LIVERMORE FALLS — The town manager is looking into what would be needed to capture some of the tax money from the Central Maine Power substation upgrade.
The company did not ask for a tax-increment financing program nor would it benefit from this type of program, Town Manager Kristal Flagg said.
CMP is in the process of upgrading its substation on Moose Hill Road.
This would be a TIF on one project.
The value of the upgrade when it is complete is about $17 million, she said.
The idea would be to have some of the taxes from the increased valuation go to lower the tax rate. The tax-dollars that would be captured would not increase the town’s valuation and negatively affect the town’s revenue from the state’s revenue sharing or the revenue it gets for the school district, RSU 73, she said.

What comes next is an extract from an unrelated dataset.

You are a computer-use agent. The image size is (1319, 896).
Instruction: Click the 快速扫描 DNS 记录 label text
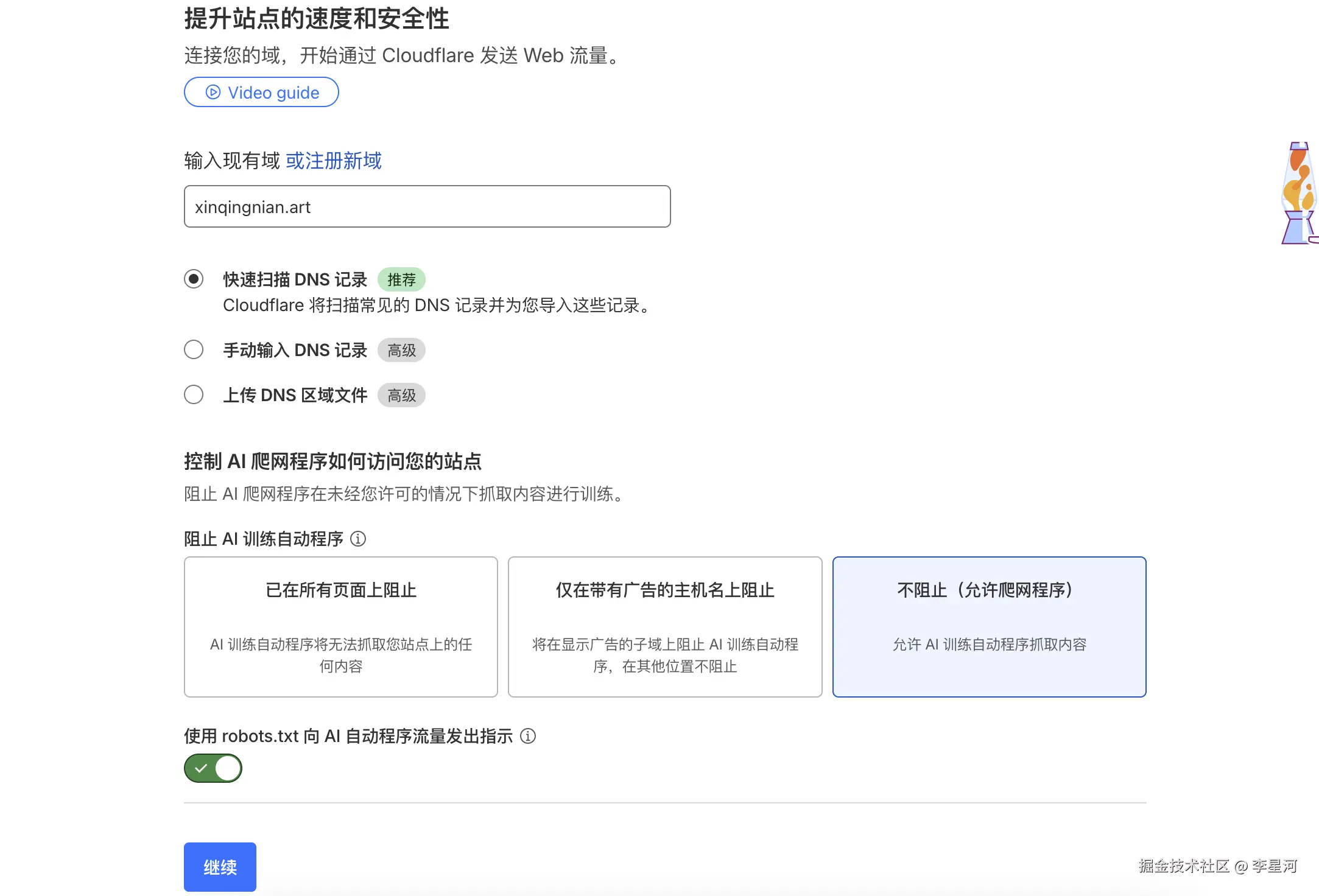295,279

“This would be a municipal TIF and would shelter us from getting less revenue,” Flagg said.
If nothing is done, the valuation will go up and the town would see a decrease in revenue, she said.
The tax-increment financing program would not count as part of the town’s valuation.
The sheltered money could be designated for infrastructure such as the Sewer Treatment Plant, sewer lines, sidewalks, storm drains or other designated areas. She plans to get more information on what the town could do with the money.
There are so many needs in the town’s infrastructure, she said, that it will never have the funds to fix them all.
“It would definitely ease the burden on taxpayers,” she said.
Any TIF would have to go before voters and be approved by the state, she said.
Flagg told selectmen Feb. 4 that she has talked to a representative of the Maine Department of Economic and Community Development.
“They would come in and talk to us,” she said.
The Town of Monmouth is putting together a 20-year TIF on a specific project, she said.
The town could have as many TIFs as it wants on individual projects, which would include a natural-gas pipeline if it ever comes through town.
The plan would be to do the tax-incentive program in 2014.
The town would be able to capture the sheltered tax dollars back to April 1, 2012, Flagg said.
Steps to create a TIF would include the town hiring a consultant who specializes in developing this type program.
The state would give the town three names of firms that specialize in TIFs or the town could find one on their own, Flagg said.
The consultant would be paid through TIF proceeds. Selectmen and Flagg would interview the consultants to see which one they want to hire.